▸ **Extracted text**
========================================================================

# Screws not supporting brackets



## Mads911 (15 Mar 2021)

I am a very new DIY'er and recently starting an alcove cupboard in my bedroom. I drilled the holes and put the wood supports in and some brackets to hold shelves and a clothes rail. All was good until the next day when the clothes rail and brackets fell down. The drilled holes seemed to have become bigger and the weight of the clothes (which was not that heavy) loosened the plugs and screws resulting in the crash! The walls are the walls inbetween us and next door so are brick and stone. Any suggestions why this happened and how i can rectify it? I tried moving the shelving brackets along but the holes just became miles bigger than the drill bit i used then the plugs would not go in despite the hole being long enough. I was totally baffled and the air was blue! Help!!!


----------



## clogs (15 Mar 2021)

are the wall lathe and battern....plaster got horse hair in it .....?
OR
are they plater board walls...
both types have simiar problems with fixings.......
look on Screwfix etc for plater board or hollow wall fixings.....soon sorted.....


----------



## Phil Pascoe (15 Mar 2021)

... the walls inbetween us and next door so are brick and stone ...


----------



## Mads911 (15 Mar 2021)

Thanks for getting back to me so quickly. Dont think the plaster has horse hair in it, its a 1940's build and as for lather and battern? Thats just forgeign to me We went to but plugs got plaster boards but like i say, the plugs would not go in despite the drilled holes being deep enough. Ill have a look on screwfix but i gave up on the job which im gutted about


----------



## Mads911 (15 Mar 2021)

Phil Pascoe said:


> ... the walls inbetween us and next door so are brick and stone ...


Well as far as i know as its the adjoining wall between our semi's


----------



## Phil Pascoe (15 Mar 2021)

The holes shouldn't enlarge no matter what you're drilling unless you're hitting something very hard buried in something soft. What drill and bits are you using?


----------



## Doug B (15 Mar 2021)

How thick were the wooden supports you used & how long were the screws you fixed them with?


----------



## Mads911 (15 Mar 2021)

Phil Pascoe said:


> The holes shouldn't enlarge no matter what you're drilling unless you're hitting something very hard buried in something soft. What drill and bits are you using?


Im using a Triton SDS drill with masonary drill bits. The bit seems to vibrate when im using the drill which is resulting in the 6mm drill bit mving and the hole becoming larger. Ive wondered if the drill is faulty, ive just bought it so i might have to pop into screwfix and ask their advice


----------



## Jameshow (15 Mar 2021)

Did you use sds drill bits and not normal masonry drill bits? 

The plug say a brown one should be completely in the wall and not partially in the wood. 

Cheers James


----------



## Mads911 (15 Mar 2021)

========================================================================

▸ **Problem to solve**
Reproduce word for word the stretch of the forum thread about falling shelf brackets from "Did you use" through "in the wood.".

▸ **Data provided**
========================================================================

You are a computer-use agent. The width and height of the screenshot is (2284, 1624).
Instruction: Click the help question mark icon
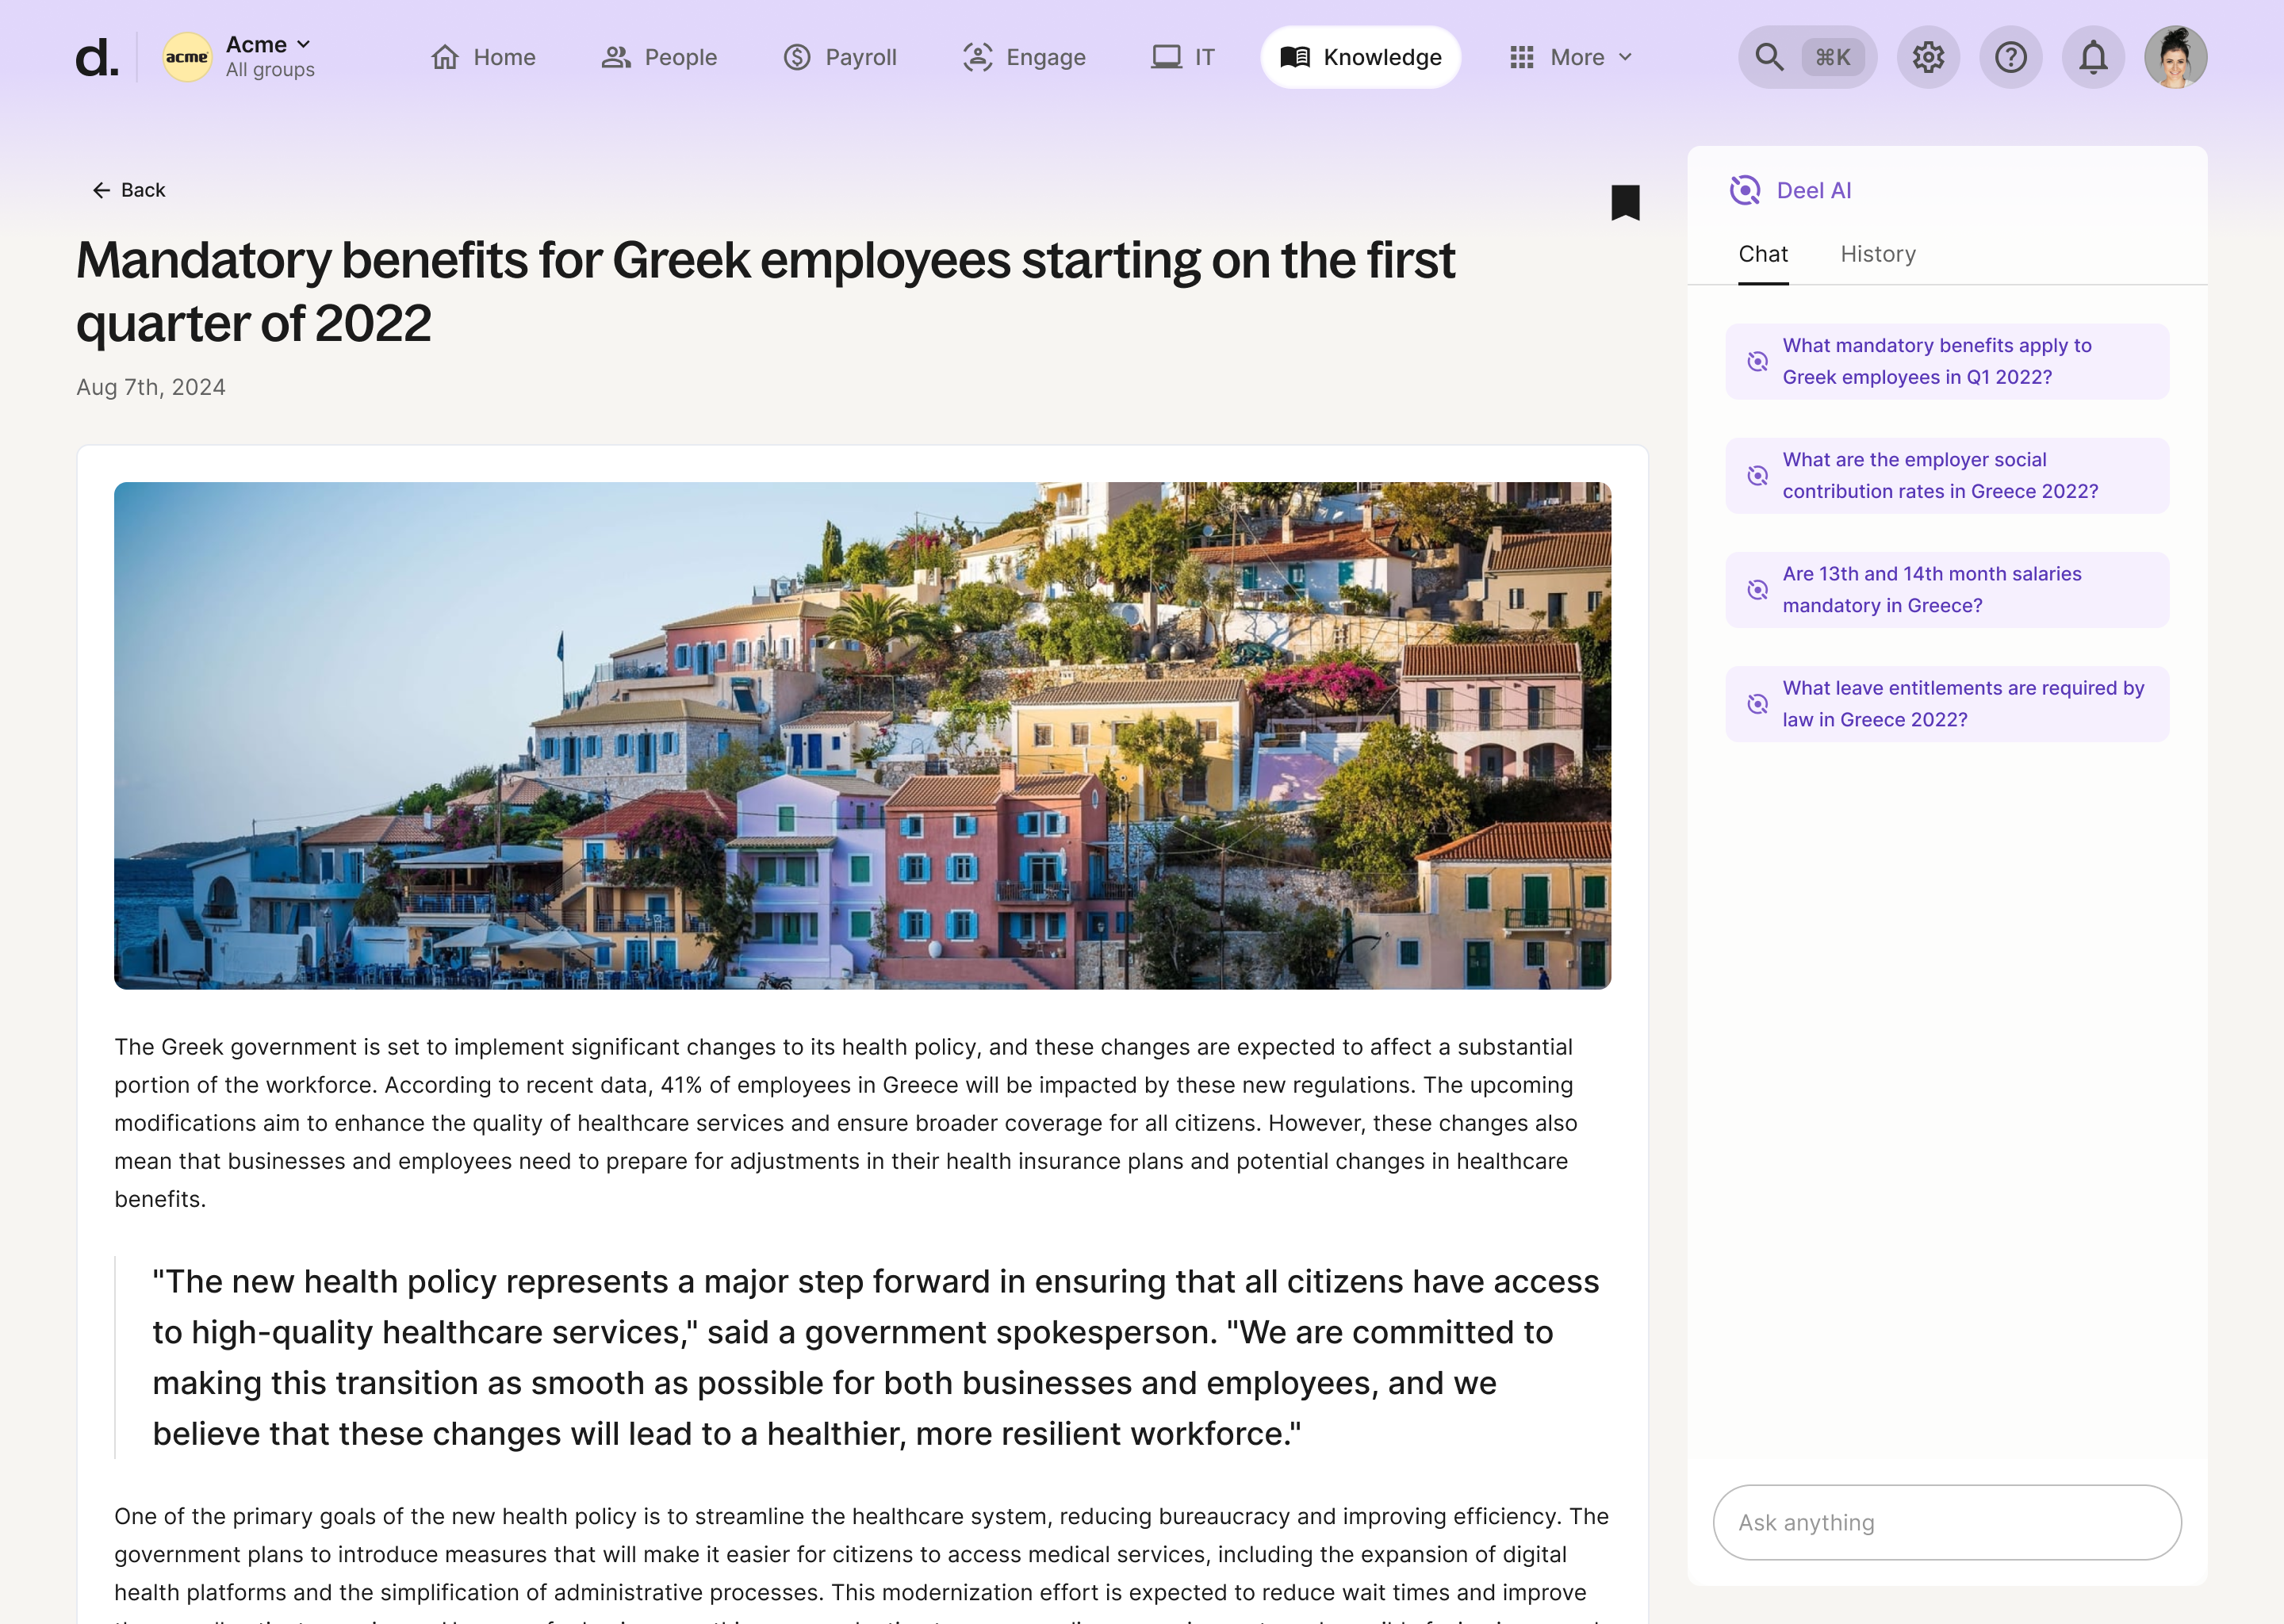point(2010,58)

========================================================================

▸ **Written answer**
Did you use sds drill bits and not normal masonry drill bits? 

The plug say a brown one should be completely in the wall and not partially in the wood.